## QUOTED PASSAGE
§

Notes From Underground: Was Trump Addressing Mnuchin or Powell?

On Monday, Treasury Secretary Steven Muchin and Federal Reserve Chairman Jerome Powell met with President Trump at the White House where the duo “advised” and “forecasted” the economy to the president as 2020 election posturing is in full swing. NOTES FROM UNDERGROUND has maintained that Trump used the tariff threat to cajole Jerome Powell into lowering interest rates, weaken the DOLLAR and end the balance sheet runoff that the administration believed has held back the U.S. economy. What was Powell buying insurance against?

It was against the unknown impact from the tariff threats against China and potentially Europe. Trump bested the U.S. central bank as he got the Powell team to reverse course by lowering rates. The nascent Treasury bill purchase program was an unforeseen bonus due to the mania in the dollar funding markets. Since then, the Fed’s balance sheet has expanded by more than $200 billion in about two months.

I have a question about the meeting: Was the president targeting Mnuchin or Powell during the powwow? Because on Tuesday, Trump was again threatening to raise tariffs on the Chinese if the U.S. doesn’t conclude a DEAL.

It’s interesting that the renewed threat comes a day after the Powell meeting. Is Trump more concerned about low interest rates or resurrecting U.S. manufacturing jobs and righting past wrongs in regards to intellectual property rights? Will continued FED liquidity additions have a bigger impact on the U.S. economy in 2020 or does the economy benefit more from the removal of tariffs on Chinese goods?

On Sunday, Amity Shlaes published an op-ed in the New York Times noting the impact of president’s attempting to influence FED leaders to keep the throttle open on monetary policy with low interest rates. The always prescient Ms. Shlaes cited the Nixon White House as the paradigm of presidential bullying because of the pressure placed on then-Chairman Arthur Burns. Shlaes wrote: “Later, Ehrlichman would record a typical scolding: ‘The president made you chairman of the Fed, Arthur. You are deeply in his debt. He expects you to be loyal.'”

§

## EXERCISE INSTRUCTIONS
- a) How much has the Fed's balance sheet grown, and over roughly what span, according to the Notes From Underground post?
- b) Rewrite the paragraph of the Notes From Underground post that starts "On Sunday, Amity Shlaes" as a short bulleted list that keeps its main facts.
- c) Repeat word for word the part of the Notes From Underground post between "Notes From Underground: Was" and "buying insurance against?", inclusive.

## DATASET EXCERPT

§

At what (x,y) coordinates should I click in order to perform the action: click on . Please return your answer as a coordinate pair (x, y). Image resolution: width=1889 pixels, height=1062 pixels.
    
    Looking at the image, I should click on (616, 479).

§

## ANSWERS TO THE TASKS
- a) It has grown by more than $200 billion in about two months.

- b)
- On Sunday, Amity Shlaes published an op-ed in the New York Times on the effect of presidents pushing Fed leaders to keep interest rates low.
- She pointed to the Nixon White House as the model of presidential bullying, given its pressure on then-Chairman Arthur Burns.
- She quoted Ehrlichman's record of a typical scolding: Burns owed his post to the president, was deeply in his debt, and was expected to be loyal.

- c)
Notes From Underground: Was Trump Addressing Mnuchin or Powell?

On Monday, Treasury Secretary Steven Muchin and Federal Reserve Chairman Jerome Powell met with President Trump at the White House where the duo “advised” and “forecasted” the economy to the president as 2020 election posturing is in full swing. NOTES FROM UNDERGROUND has maintained that Trump used the tariff threat to cajole Jerome Powell into lowering interest rates, weaken the DOLLAR and end the balance sheet runoff that the administration believed has held back the U.S. economy. What was Powell buying insurance against?